**Task requirements:** Could you give the data again, starting with the line with "Select the Driver tab in properties" and going on through the line with "Action: (x=747, y=228)", with "dropdown" renamed to "drop-down" and all else unchanged?

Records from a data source

————————

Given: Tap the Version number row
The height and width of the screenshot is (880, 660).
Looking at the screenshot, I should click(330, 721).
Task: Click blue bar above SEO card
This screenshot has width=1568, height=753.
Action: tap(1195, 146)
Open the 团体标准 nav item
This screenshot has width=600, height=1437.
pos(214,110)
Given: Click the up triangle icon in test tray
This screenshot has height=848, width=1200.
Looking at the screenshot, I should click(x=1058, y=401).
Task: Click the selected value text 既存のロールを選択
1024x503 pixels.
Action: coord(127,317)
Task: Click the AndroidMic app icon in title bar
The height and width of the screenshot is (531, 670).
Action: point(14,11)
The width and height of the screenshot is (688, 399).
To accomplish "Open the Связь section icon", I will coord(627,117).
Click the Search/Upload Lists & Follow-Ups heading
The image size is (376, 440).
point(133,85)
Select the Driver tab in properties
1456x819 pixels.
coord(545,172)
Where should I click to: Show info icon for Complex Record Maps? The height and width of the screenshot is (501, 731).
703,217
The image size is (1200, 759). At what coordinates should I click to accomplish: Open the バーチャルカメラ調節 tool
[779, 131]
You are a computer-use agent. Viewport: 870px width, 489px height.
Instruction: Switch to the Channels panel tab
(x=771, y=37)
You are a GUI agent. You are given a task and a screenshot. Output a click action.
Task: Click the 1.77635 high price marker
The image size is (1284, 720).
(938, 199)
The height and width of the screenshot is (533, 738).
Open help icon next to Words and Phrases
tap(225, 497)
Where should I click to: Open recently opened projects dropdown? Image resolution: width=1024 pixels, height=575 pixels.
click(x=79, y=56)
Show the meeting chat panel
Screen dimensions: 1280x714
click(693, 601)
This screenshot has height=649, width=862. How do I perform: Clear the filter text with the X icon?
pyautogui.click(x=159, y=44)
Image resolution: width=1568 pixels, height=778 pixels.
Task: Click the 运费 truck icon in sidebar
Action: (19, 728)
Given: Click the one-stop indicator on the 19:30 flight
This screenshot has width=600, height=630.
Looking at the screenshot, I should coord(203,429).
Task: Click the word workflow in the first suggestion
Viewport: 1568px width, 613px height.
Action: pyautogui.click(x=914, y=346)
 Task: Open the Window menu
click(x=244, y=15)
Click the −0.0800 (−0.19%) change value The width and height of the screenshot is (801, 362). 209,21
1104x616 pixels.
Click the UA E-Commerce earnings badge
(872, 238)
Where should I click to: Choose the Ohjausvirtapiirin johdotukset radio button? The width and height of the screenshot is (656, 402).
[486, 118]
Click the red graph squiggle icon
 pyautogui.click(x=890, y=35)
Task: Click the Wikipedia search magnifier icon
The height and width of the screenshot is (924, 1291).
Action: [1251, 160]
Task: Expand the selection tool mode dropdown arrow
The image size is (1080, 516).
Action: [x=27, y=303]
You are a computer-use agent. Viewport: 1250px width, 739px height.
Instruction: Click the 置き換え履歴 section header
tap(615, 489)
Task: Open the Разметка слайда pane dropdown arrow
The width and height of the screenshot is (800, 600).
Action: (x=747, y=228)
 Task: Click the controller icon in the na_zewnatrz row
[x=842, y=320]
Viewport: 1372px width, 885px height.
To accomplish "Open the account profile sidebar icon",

————————

**Answer to the task:**
Select the Driver tab in properties
1456x819 pixels.
coord(545,172)
Where should I click to: Show info icon for Complex Record Maps? The height and width of the screenshot is (501, 731).
703,217
The image size is (1200, 759). At what coordinates should I click to accomplish: Open the バーチャルカメラ調節 tool
[779, 131]
You are a computer-use agent. Viewport: 870px width, 489px height.
Instruction: Switch to the Channels panel tab
(x=771, y=37)
You are a GUI agent. You are given a task and a screenshot. Output a click action.
Task: Click the 1.77635 high price marker
The image size is (1284, 720).
(938, 199)
The height and width of the screenshot is (533, 738).
Open help icon next to Words and Phrases
tap(225, 497)
Where should I click to: Open recently opened projects drop-down? Image resolution: width=1024 pixels, height=575 pixels.
click(x=79, y=56)
Show the meeting chat panel
Screen dimensions: 1280x714
click(693, 601)
This screenshot has height=649, width=862. How do I perform: Clear the filter text with the X icon?
pyautogui.click(x=159, y=44)
Image resolution: width=1568 pixels, height=778 pixels.
Task: Click the 运费 truck icon in sidebar
Action: (19, 728)
Given: Click the one-stop indicator on the 19:30 flight
This screenshot has width=600, height=630.
Looking at the screenshot, I should coord(203,429).
Task: Click the word workflow in the first suggestion
Viewport: 1568px width, 613px height.
Action: pyautogui.click(x=914, y=346)
 Task: Open the Window menu
click(x=244, y=15)
Click the −0.0800 (−0.19%) change value The width and height of the screenshot is (801, 362). 209,21
1104x616 pixels.
Click the UA E-Commerce earnings badge
(872, 238)
Where should I click to: Choose the Ohjausvirtapiirin johdotukset radio button? The width and height of the screenshot is (656, 402).
[486, 118]
Click the red graph squiggle icon
 pyautogui.click(x=890, y=35)
Task: Click the Wikipedia search magnifier icon
The height and width of the screenshot is (924, 1291).
Action: [1251, 160]
Task: Expand the selection tool mode drop-down arrow
The image size is (1080, 516).
Action: [x=27, y=303]
You are a computer-use agent. Viewport: 1250px width, 739px height.
Instruction: Click the 置き換え履歴 section header
tap(615, 489)
Task: Open the Разметка слайда pane drop-down arrow
The width and height of the screenshot is (800, 600).
Action: (x=747, y=228)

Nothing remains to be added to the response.